Turkish prosecutors have issued detention warrants for 158 people over their alleged links to the Gülen movement, the Demirören news agency reported.
The detention warrants were issued by the Ankara Chief Public Prosecutor’s Office and targeted alleged Gülen followers in the Gendarmerie General Command as well as healthcare workers and former police officers.
The Turkish government accuses the Gülen movement of masterminding a coup attempt on July 15, 2016 and labels it a “terrorist organization,” although the movement strongly denies involvement in the coup attempt or any terrorist activity.
The detention warrants were issued based on reports drafted by the National Intelligence Organization (MİT) and counterterrorism and cyber security departments of the Security Directorate General.

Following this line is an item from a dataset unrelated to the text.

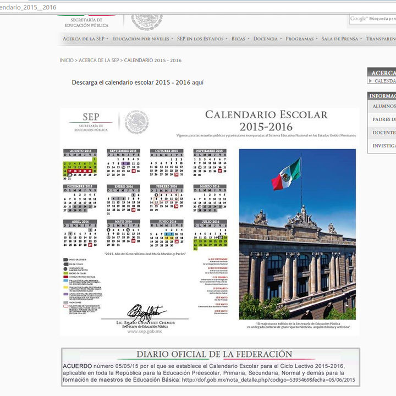The width and height of the screenshot is (396, 396).
Task: Click the 'aquí' calendar download link
Action: click(x=197, y=83)
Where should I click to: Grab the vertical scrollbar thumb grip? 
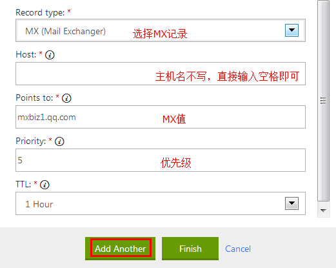point(323,101)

Raids were carried out on dozens of locations across 50 provinces on Tuesday to detain the suspects, who face accusations of using ByLock, a smart phone application considered a secret tool of communication among Gülen followers; having worked at Gülen-linked organizations or businesses; having contact with other Gülen followers; or having accounts at now-closed Gülen-linked Islamic lender Bank Asya.
Turkey’s Justice and Development Party (AKP) government considers all these acts as signs of terrorist organization membership.
The AKP government launched a war against the Gülen movement after the corruption investigations of December 17-25, 2013 that implicated then-prime minister and current President Recep Tayyip Erdoğan’s family members and inner circle.
Dismissing the investigations as a Gülenist coup and conspiracy, the AKP government designated the movement as a terrorist organization and began to target its members. The government intensified the crackdown following the coup attempt.
Following the abortive putsch, the Turkish government declared a state of emergency and carried out a massive purge of state institutions under the pretext of an anti-coup fight. More than 130,000 public servants, including 4,156 judges and prosecutors as well as 29,444 members of the armed forces were summarily removed from their jobs for alleged membership in or relationships with “terrorist organizations” by emergency decree-laws subject to neither judicial nor parliamentary scrutiny.
A total of 319,587 people have been detained and 99,962 arrested in operations against supporters of the Gülen movement since the coup attempt, Turkey’s Interior Minister Süleyman Soylu said in November.
In addition to the thousands who were jailed, scores of other Gülen movement followers had to flee Turkey to avoid the government crackdown.